Solar Sprouts Project (Buffalo, NY)

A team from the University of Buffalo partnered with the Centers Health Care - Buffalo Center, which provides a range of therapy and other medical services for both short and long-term residents. To support the center's mission of growth and rehabilitation, the team designed and built a wheelchair-accessible sustainable solar tabletop garden with a rainwater capture system. This tabletop garden allowed recovering disabled residents to participate in therapeutic gardening activities who would have otherwise been unable to engage in any outdoor recreation.

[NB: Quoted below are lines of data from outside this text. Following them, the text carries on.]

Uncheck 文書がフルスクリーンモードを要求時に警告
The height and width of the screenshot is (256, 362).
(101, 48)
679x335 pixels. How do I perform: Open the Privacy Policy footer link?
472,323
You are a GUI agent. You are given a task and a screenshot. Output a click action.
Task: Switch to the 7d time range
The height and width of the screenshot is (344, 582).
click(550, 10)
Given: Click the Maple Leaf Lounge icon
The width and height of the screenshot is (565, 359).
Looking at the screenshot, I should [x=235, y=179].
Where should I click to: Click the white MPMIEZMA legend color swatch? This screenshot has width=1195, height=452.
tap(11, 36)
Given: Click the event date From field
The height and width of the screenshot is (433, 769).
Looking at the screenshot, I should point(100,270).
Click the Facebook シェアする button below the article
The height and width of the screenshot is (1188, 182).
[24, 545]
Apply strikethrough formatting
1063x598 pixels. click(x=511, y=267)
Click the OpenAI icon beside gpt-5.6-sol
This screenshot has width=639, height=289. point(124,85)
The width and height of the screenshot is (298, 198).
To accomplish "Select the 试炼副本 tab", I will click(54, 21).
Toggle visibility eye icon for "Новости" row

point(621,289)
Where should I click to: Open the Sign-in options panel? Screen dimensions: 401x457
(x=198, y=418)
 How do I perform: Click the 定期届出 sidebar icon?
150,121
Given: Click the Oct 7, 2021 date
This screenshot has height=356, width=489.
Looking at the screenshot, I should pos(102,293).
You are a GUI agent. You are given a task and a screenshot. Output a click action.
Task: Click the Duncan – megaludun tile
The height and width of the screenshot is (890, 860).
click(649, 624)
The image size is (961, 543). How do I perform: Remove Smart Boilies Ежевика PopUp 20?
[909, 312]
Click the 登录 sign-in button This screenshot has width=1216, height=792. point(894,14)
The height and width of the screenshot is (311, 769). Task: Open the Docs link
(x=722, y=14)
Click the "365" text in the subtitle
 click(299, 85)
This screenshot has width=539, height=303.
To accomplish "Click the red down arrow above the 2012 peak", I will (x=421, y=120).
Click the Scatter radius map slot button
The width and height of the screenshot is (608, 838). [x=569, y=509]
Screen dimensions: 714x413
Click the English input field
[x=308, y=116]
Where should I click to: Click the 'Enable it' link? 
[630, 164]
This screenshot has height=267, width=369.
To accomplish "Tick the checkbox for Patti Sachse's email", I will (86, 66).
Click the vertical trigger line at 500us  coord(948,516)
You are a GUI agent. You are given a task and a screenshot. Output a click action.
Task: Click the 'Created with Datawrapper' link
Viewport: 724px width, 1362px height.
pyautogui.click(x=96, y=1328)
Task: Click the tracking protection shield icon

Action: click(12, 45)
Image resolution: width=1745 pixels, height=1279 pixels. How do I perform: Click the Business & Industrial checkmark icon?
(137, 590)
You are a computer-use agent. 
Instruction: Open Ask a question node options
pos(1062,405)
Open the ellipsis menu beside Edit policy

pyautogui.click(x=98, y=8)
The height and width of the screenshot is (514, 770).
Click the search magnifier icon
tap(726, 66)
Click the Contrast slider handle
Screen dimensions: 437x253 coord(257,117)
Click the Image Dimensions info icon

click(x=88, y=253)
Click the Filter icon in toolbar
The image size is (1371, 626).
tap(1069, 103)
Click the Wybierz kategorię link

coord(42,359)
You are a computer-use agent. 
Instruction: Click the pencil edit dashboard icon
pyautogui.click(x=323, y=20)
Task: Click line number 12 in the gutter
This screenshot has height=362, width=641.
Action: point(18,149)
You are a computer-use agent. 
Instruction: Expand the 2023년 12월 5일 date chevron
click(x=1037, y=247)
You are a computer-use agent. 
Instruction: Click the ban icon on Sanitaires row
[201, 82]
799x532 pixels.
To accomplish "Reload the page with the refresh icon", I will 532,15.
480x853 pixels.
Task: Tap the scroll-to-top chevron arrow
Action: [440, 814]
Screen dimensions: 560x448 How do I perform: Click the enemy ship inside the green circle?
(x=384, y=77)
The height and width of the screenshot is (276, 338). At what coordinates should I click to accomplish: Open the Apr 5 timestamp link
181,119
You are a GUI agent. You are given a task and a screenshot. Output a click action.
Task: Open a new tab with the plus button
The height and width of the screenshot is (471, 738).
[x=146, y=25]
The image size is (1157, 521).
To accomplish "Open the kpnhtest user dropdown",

HOPES Project (Oakland, CA)

A team from the University of California, Berkeley partnered with Hoover Elementary School in Oakland, CA where 80% of students are on the free/reduced lunch program. The project was named HOPES (Hoover Outreach Program for Environmental Sustainability). The team aimed to bring fresh and nutritious food and encourage outdoor gardening through building a chicken coop, strawberry patch, and sheet mulching composter at the school's Hoover Hawk Victory Garden. To supplement the existing gardening curriculum, students and their families will visit the garden and take part in weekly gardening classes further encouraging outdoor recreational activities.